Author: James Tiptree
Publisher: G K Hall & Company
Published: 1975
Total Pages: 312
ISBN-13: 9780839823223
DOWNLOAD EBOOK →Author: James Tiptree (Ex-CIA Angestellte)
Publisher:
Published: 1973
Total Pages: 319
ISBN-13:
DOWNLOAD EBOOK →Author: James Tiptree
Publisher: Penguin Group
Published: 2020
Total Pages: 0
ISBN-13: 9780241469231
DOWNLOAD EBOOK →James Tiptree Jr, the pen name of Alice Bradley Sheldon, is widely considered to be one of the most influential American genre writers ever, and a pioneer of feminist science fiction. 10,000 Light Years from Home, her brilliant debut collection, displays all her trademark humour, intensity and originality, with dark dystopian thrills, fast-paced intergalactic satire and hardboiled tales of alien invasion. A startling and unforgettable depiction of humanity's experience among the stars, the collection includes some of Tiptree's most powerful stories- 'And I Awoke and Found Me Here on the Cold Hill's Side', 'The Man Who Walked Home' and 'Beam Us Home'.
Author: John Clute
Publisher: Gateway
Published: 2016-11-24
Total Pages: 486
ISBN-13: 1473219825
DOWNLOAD EBOOK →For more than 50 years John Clute has been reviewing science fiction and fantasy. Look at the Evidence is a collection of reviews from a wide variety of sources - including Interzone, the New York Review of Science Fiction, and Science Fiction Weekly - about the most significant literatures of the twenty-first century: science fiction, fantasy and horror: the literatures Clute argues should be recognized as the central modes of fantastika in our times. It covers the period between 1987 and 1992.
Author: Kenneth Womack
Publisher: Cambridge University Press
Published: 2009-11-12
Total Pages: 344
ISBN-13: 052186965X
DOWNLOAD EBOOK →From Please Please Me to Abbey Road - the fascinating story of the Fab Four's creation, works, and enduring musical legacy.
Author: Glen Cook
Publisher: Start Publishing LLC
Published: 2010-10-01
Total Pages: 259
ISBN-13: 1597803812
DOWNLOAD EBOOK →The Fortress on the edge of the galaxy was called Stars' End, a planet build for death, but by whom? It lay on the outermost arm of the Milky Way, silent, cloaked in mystery, self-contained and controlled, tantalizingly close to the harvesting Starfishers. If they could gain control of that arsenal, the Starfishers need never fear the Confederation's navy nor the forces of the human-like Sangaree. But intelligent life everywhere now needs the might of Stars' End—and the know-how of agents Storm and BenRabi.
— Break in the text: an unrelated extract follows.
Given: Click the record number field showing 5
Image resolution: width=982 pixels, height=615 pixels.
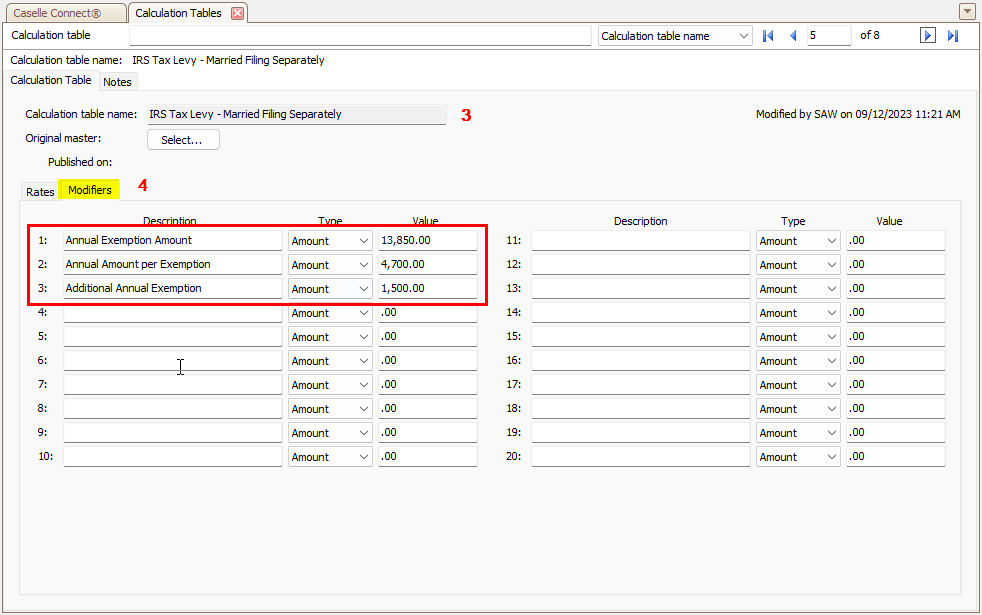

For in the midst of the Sangaree wars, a far more sinister enemy approaches from the depths of the galaxy, in hordes as large as a solar system. And its mission is only to kill!
Author: Rachele Dini
Publisher: Bloomsbury Publishing USA
Published: 2021-10-07
Total Pages: 377
ISBN-13: 1501367366
DOWNLOAD EBOOK →Winner of the 2023 Emily Toth Award for Best Single Work in Women's Studies “All-Electric” Narratives is the first in-depth study of time-saving electrical appliances in American literature. It examines the literary depiction of refrigerators, vacuum cleaners, oven ranges, washing machines, dryers, dishwashers, toasters, blenders, standing and hand-held mixers, and microwave ovens between 1945, when the “all-electric” home came to be associated with the nation's hard-won victory, and 2020, as contemporary writers consider the enduring material and spiritual effects of these objects in the 21st century. The appropriation and subversion of the rhetoric of domestic electrification and time-saving comprises a crucial, but overlooked, element in 20th-century literary forms and genres including Beat literature, Black American literature, second-wave feminist fiction, science fiction, and postmodernist fiction. Through close-readings of dozens of literary texts alongside print and television ads from this period, Dini shows how U.S. writers have unearthed the paradoxes inherent to claims of appliances' capacity to “give back” time to their user, transport them into a technologically-progressive future, or “return” them to some pastoral past. In so doing, she reveals literary appliances' role in raising questions about gender norms and sexuality, racial exclusion and erasure, class anxieties, the ramifications of mechanization, the perils and possibilities of conformity, the limitations of patriotism, and the inevitable fallacy of utopian thinking-while both shaping and radically disrupting the literary forms in which they operated.